АНЕТТА. Опять неправда. Я все ваши привычки как свои пять пальцев знаю.
ПОЭТ. Новая.
АНЕТТА. И новой нет такой. Я все ваше новое сразу замечаю. К привычке нужно привыкнуть, чтоб она привычкой стала. Привычка это старая жена. А если она вчера еще у вас не ночевала, так она не привычка, а приблудная девка пока.
ПОЭТ. Или невеста.
Пауза.
АНЕТТА. Ну что ж, невеста… Это очень даже может быть… Я как-то не подумала об этом.

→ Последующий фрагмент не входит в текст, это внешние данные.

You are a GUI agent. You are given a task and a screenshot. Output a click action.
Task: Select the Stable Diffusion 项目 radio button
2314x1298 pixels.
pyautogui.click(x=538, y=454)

Ну да… Кучер позже всех замечает, что карета сзади горит, потому что спиной сидит… Там с вечера, кажись, еще бобы остались. (Встает.) А вы, сударь, совсем не такой простой, каким себя изображаете. Вроде, и пьяный, и сочиняете, а что есть где пожрать — не пропускаете. (Уходит.)
ПОЭТ.
Нет, нет, нет,
Нет, ты не Лизетта.
Нет, нет, нет.
БРОСИМ имя это.
Одеяло на кровати начинает шевелиться, появляется Двойник.
Вставай с постели… Моей.
ДВОЙНИК. Зачем?
ПОЭТ. Я сейчас сам лягу спать.
ДВОЙНИК. Ты давно уже спишь. Ты не просыпался ни на минуту. Всю жизнь проспал. Если хочешь, можешь лечь рядом.
Поэт смеется.
ДВОЙНИК. А что ты так гнусно хихикаешь? Ты принял это за скабрезный намек? Наверняка. Я знаю, что у тебя испорченное воображенье и оно работает очень часто не в том направленье. А между прочим, я и так провожу с тобой каждую ночь. Очень редко мне удается побродить одному.
ПОЭТ. Все-таки удается?
ДВОЙНИК. Иногда, как в чаду, ты меня вызываешь и куда-то посылаешь. Не глядя на меня, киваешь в ту сторону, куда мне следует идти. Я обычно подпрыгиваю от восторга, как молодой козел, настолько мне дорога каждая минута свободы и бегу, то есть лечу в указанном направлении и натыкаюсь…
ПОЭТ. На что?
ДВОЙНИК. На то, что ты хотел увидеть. Сегодня в полночь это был убогий пьяница, толстый, такой же лысый, как и ты. Хотя, возможно, он был не толст, а слишком худ и просто опух от гнусного пойла и голода. Но он был весел, брел по берегу, руками размахивал и бормотал, как будто напевал какую-то песенку. Я расслышал слово одно: ЯБЛОЧКО. Потом он вдруг вздохнул глубоко, подошел к воде и упал лицом вниз. Там было мелко, ему едва по щиколотку, но он, бедняга, этого не знал и утонул.